PAGE TEXT:
* * * * * * * * *
0

I ran valgrind to one of my open-source OpenCL codes (https://github.com/fangq/mmc), and it detected a lot of memory leaks in the OpenCL host code. Most of those pointed back to the line where I created the context object using clCreateContextFromType.

I double checked all my OpenCL variables, command queues, kernels and programs, and made sure that they are all properly released, but still, when testing on sample programs, every call to the mmc_run_cl() function bumps up memory by 300MB-400MB and won't release at return.

you can reproduce the valgrind report by running the below commands in a terminal:

git clone https://github.com/fangq/mmc.git
cd mmc/src
make clean
make all
cd ../examples/validation
valgrind --show-leak-kinds=all --leak-check=full ../../src/bin/mmc -f cube2.inp -G 1 -s cube2 -n 1e4 -b 0 -D TP -M G -F bin

assuming you system has gcc/git/libOpenCL and valgrind installed. Change the -G 1 input to a different number if you want to run it on other OpenCL devices (add -L to list).
* * * * * * * * *
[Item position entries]
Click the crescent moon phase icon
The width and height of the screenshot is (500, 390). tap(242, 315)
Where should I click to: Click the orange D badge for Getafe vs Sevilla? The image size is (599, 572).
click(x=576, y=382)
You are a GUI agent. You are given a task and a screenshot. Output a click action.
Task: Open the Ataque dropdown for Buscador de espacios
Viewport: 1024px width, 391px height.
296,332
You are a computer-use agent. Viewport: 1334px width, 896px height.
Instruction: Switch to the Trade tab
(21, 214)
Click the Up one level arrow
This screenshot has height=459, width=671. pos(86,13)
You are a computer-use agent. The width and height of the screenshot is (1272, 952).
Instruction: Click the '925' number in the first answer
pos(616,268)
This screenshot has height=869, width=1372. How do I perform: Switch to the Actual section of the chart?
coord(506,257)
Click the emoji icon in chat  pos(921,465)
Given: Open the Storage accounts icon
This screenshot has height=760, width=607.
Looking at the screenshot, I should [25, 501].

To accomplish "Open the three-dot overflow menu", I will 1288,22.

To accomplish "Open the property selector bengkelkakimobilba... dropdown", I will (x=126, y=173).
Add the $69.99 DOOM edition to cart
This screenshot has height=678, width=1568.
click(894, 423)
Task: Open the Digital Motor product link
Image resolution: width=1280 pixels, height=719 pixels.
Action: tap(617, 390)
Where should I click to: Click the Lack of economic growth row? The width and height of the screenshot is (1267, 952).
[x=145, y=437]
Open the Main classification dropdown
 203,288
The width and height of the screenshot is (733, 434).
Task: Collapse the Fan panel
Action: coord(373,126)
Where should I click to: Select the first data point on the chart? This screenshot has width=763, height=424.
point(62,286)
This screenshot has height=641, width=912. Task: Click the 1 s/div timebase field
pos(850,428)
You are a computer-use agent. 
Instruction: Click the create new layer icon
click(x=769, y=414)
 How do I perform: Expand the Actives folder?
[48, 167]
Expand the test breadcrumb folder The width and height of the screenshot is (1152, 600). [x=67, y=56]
* * * * * * * * *
EXERCISE INSTRUCTIONS:
1. In the OpenCL memory leak post, which function was used on the line that most of the detected leaks pointed back to?
2. Summarize the OpenCL memory leak post in two sentences.
3. From the OpenCL memory leak post, quote the passage from "git clone https://github.com/fangq/mmc.git" to "-L to list).".
These records are separate material and have no connection to the OpenCL memory leak post.

SOLUTIONS PER TASK:
1. clCreateContextFromType, used to create the context object.

2. Running valgrind on an open-source OpenCL code showed many memory leaks in the host code, most pointing back to the line that creates the context with clCreateContextFromType. Although all OpenCL variables, command queues, kernels and programs were checked and properly released, each call to mmc_run_cl() still adds 300MB-400MB of memory that is not released on return.

3.
git clone https://github.com/fangq/mmc.git
cd mmc/src
make clean
make all
cd ../examples/validation
valgrind --show-leak-kinds=all --leak-check=full ../../src/bin/mmc -f cube2.inp -G 1 -s cube2 -n 1e4 -b 0 -D TP -M G -F bin

assuming you system has gcc/git/libOpenCL and valgrind installed. Change the -G 1 input to a different number if you want to run it on other OpenCL devices (add -L to list).